Adjudication: Process of deciding or resolving a dispute between two parties.
ASCA: Association for Student Conduct Administration, whose mission is to support higher education professionals by providing education materials and resources, professional development opportunities, and a network of colleagues.
Campus: Any UC location (e.g., campus, medical center, Office of the President) or the Lawrence Berkeley National Lab and Agriculture and Natural Resources.
Campus SaVE Act : Campus Sexual Violence Elimination Act; an amendment to the Clery Act that requires higher education institutions to report crime statistics involving domestic violence, dating violence and stalking, provide for standards in institutional student conduct proceedings, and provide campus community wide prevention educational programming.
CARE: Advocacy Office for Sexual and Gender-Based Violence and Misconduct (CARE): This office provides advice and assistance to complainants concerning sexual misconduct. CARE provides confidential assistance and advocacy, participating in case management of reported complaints, assisting with providing training in coordination with key stakeholders, and provides input regarding policy creation and revision.
CARE serves as the primary point of contact for all complainants choosing to use its services concerning sexual misconduct. Members of the University community who receive reports of sexual misconduct are expected to take proactive steps to refer the complainants to CARE.

Exercise set:
**A)** Which terms does the glossary define? List all of them.
**B)** Could you reproduce the part of the glossary starting at "CARE: Advocacy Office" and ending at "creation and revision."?

Supplied material:
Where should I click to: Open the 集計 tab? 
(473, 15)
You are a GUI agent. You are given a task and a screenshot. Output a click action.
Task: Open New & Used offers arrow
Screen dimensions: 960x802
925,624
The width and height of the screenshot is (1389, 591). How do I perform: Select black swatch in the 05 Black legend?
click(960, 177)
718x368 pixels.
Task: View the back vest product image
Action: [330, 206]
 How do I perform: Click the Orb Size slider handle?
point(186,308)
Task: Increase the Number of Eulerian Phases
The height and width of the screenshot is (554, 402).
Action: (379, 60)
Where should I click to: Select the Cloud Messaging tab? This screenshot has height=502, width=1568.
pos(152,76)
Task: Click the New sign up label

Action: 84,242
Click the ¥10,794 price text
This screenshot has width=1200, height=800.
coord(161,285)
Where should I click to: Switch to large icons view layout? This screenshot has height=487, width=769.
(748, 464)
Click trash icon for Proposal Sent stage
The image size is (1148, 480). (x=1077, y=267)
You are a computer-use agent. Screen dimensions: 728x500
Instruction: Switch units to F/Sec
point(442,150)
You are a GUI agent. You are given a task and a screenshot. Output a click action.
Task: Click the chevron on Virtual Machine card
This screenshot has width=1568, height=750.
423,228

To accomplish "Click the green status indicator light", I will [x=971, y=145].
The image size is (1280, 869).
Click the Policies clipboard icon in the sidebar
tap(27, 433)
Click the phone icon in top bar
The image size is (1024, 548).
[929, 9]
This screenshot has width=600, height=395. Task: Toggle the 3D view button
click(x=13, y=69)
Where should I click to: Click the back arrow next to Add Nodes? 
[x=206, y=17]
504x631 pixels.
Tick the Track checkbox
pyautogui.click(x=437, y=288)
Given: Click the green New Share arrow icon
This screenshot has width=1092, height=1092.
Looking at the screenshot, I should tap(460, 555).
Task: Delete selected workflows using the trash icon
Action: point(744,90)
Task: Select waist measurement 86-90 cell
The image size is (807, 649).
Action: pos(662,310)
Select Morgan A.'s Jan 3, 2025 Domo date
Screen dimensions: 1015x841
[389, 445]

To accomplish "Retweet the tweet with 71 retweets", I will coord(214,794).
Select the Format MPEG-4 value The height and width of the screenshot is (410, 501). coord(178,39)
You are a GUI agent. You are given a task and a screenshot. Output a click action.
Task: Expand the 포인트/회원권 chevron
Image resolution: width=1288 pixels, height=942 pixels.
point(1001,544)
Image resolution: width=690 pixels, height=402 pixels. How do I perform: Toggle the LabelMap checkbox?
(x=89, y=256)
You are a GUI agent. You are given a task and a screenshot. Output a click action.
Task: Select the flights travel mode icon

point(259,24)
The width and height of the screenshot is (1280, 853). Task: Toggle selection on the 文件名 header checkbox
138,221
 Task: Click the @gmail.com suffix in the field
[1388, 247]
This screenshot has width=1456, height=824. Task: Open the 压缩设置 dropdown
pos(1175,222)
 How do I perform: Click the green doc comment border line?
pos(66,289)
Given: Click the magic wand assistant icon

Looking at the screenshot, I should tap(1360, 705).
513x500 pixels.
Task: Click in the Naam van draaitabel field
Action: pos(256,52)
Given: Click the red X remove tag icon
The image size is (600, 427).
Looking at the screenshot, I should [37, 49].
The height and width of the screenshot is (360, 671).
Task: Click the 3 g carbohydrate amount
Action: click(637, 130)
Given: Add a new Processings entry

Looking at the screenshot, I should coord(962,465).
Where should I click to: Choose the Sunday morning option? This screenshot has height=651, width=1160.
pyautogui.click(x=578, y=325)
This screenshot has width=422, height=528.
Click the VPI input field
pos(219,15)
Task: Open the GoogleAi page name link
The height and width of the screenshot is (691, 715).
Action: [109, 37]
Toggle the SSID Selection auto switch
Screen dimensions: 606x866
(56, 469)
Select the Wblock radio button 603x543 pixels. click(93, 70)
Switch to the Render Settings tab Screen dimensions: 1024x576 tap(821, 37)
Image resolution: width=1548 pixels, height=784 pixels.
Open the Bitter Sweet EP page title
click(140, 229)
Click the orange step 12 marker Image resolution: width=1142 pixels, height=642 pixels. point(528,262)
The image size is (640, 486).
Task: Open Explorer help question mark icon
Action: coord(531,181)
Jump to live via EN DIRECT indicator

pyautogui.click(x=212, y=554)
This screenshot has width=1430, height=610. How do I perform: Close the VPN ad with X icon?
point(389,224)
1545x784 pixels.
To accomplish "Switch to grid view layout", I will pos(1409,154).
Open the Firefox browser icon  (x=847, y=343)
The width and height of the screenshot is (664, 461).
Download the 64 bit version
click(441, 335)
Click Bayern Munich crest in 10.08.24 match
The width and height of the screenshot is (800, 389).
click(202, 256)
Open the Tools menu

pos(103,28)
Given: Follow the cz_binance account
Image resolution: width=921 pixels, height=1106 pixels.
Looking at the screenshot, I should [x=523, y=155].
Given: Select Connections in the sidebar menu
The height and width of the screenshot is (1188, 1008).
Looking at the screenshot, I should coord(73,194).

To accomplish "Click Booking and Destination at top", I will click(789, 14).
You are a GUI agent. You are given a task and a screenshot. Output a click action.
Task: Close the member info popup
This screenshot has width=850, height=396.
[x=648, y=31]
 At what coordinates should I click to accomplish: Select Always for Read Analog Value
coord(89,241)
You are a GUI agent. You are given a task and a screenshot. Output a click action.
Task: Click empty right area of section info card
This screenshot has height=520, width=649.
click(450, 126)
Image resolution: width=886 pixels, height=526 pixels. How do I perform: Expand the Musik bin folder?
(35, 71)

Results in order:
**A)**
Adjudication
ASCA
Campus
Campus SaVE Act
CARE

**B)**
CARE: Advocacy Office for Sexual and Gender-Based Violence and Misconduct (CARE): This office provides advice and assistance to complainants concerning sexual misconduct. CARE provides confidential assistance and advocacy, participating in case management of reported complaints, assisting with providing training in coordination with key stakeholders, and provides input regarding policy creation and revision.